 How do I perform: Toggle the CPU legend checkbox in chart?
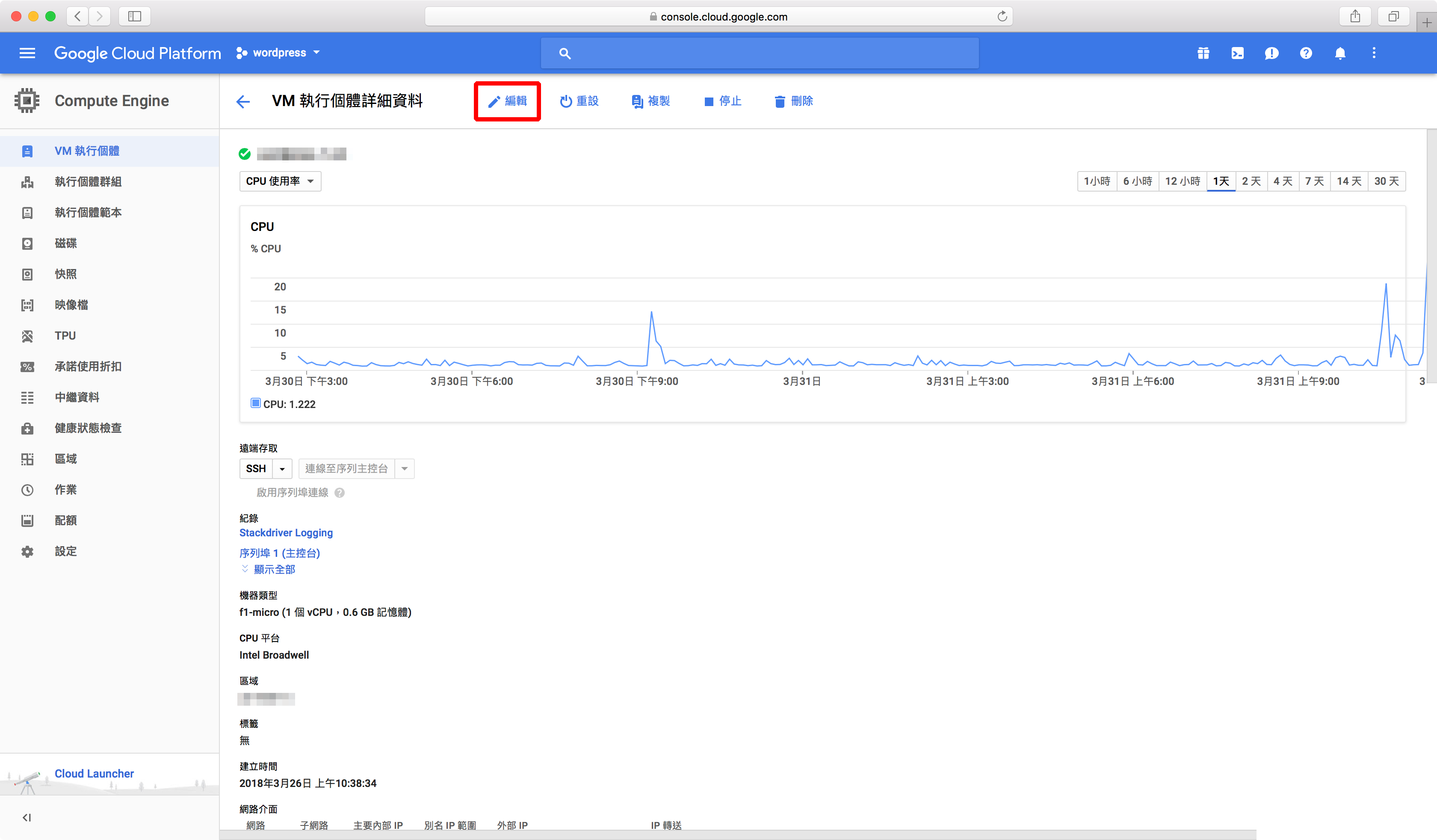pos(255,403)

...

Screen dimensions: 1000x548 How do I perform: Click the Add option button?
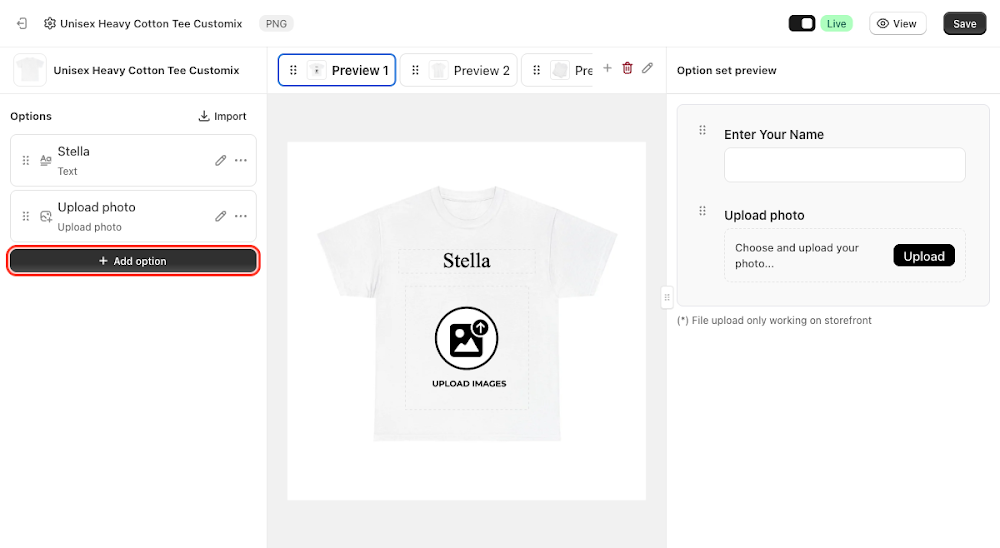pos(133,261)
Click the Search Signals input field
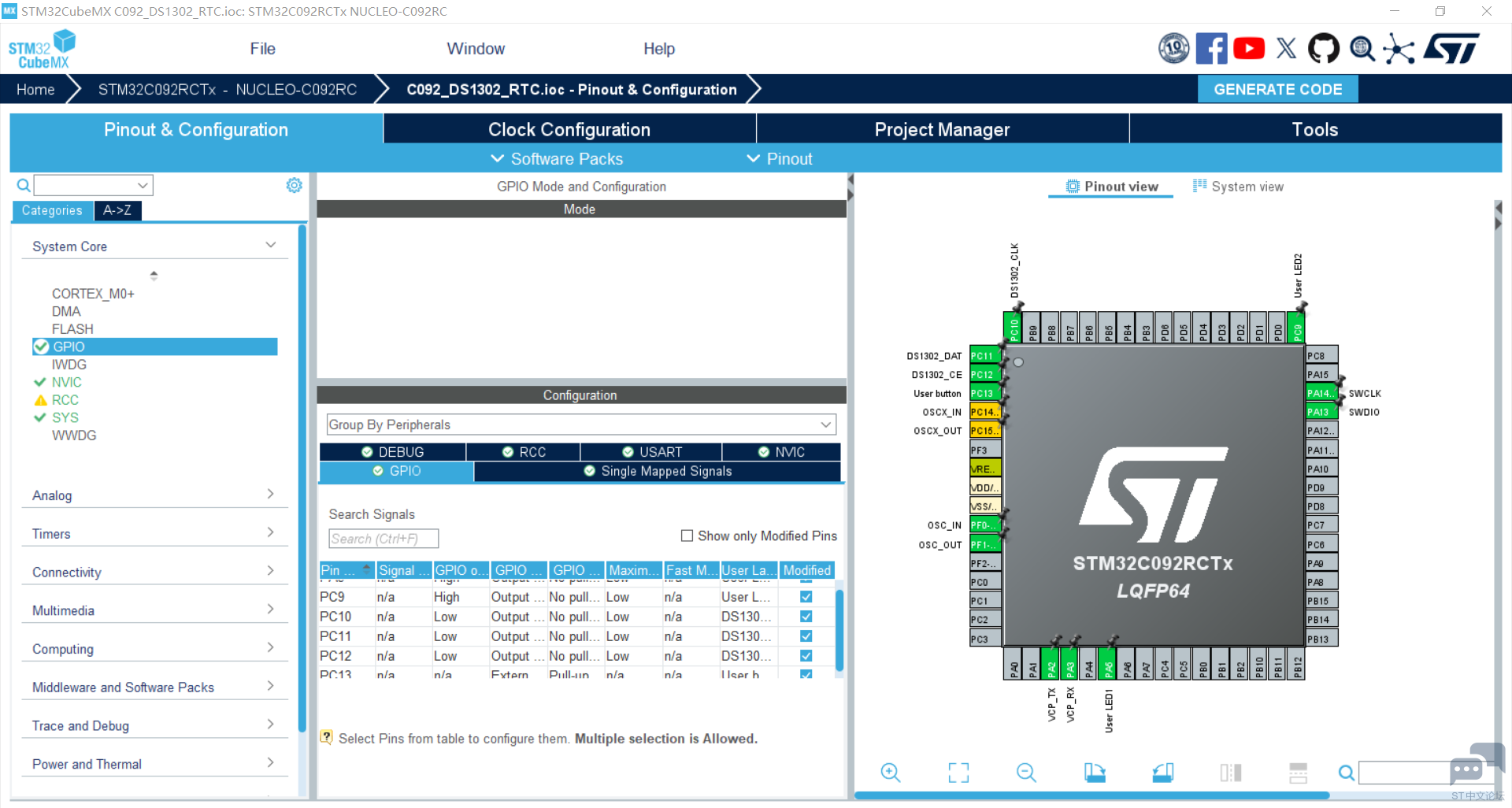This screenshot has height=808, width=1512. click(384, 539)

§ **WRITTEN EXERCISE**: Rewrite as a numbered list, omitting blank lines, only the items starting with the line containing "How do I perform: Toggle" and continuing through the line containing "pos(255,403)". Leave the pictures out of the answer.

§ **WRITTEN SOLUTION**:
1.  How do I perform: Toggle the CPU legend checkbox in chart?
2. pos(255,403)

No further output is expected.